• **Given information**:
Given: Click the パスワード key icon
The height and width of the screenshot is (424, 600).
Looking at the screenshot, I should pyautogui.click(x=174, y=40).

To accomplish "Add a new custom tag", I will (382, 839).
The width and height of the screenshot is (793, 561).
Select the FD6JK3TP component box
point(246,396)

---

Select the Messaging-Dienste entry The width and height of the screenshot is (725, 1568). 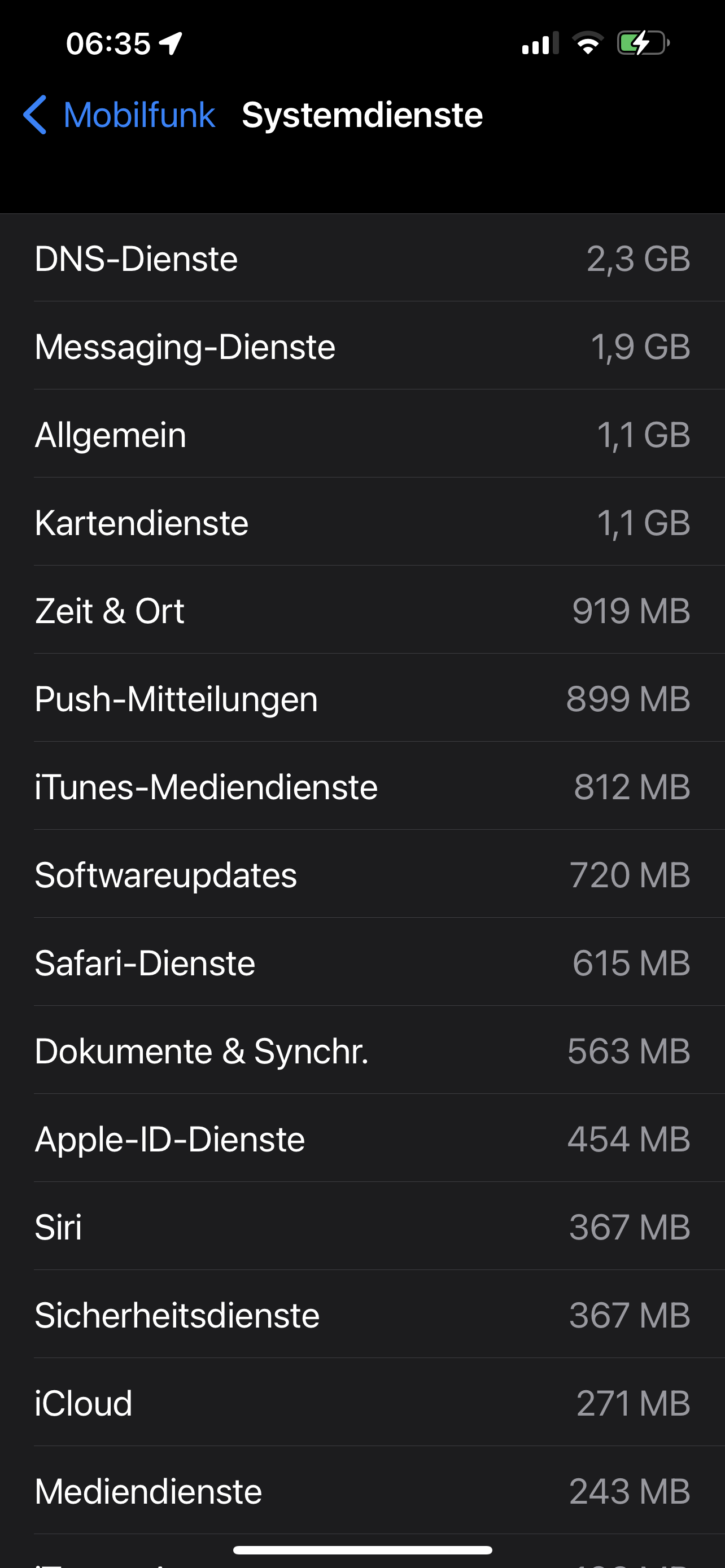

• **Work required**: All lines above from the line with "Given: Click the パスワード key icon" through the line with "The width and height of the screenshot is (793, 561).", both included, are to be set down exactly, with nothing else.

• **Answer**:
Given: Click the パスワード key icon
The height and width of the screenshot is (424, 600).
Looking at the screenshot, I should pyautogui.click(x=174, y=40).

To accomplish "Add a new custom tag", I will (382, 839).
The width and height of the screenshot is (793, 561).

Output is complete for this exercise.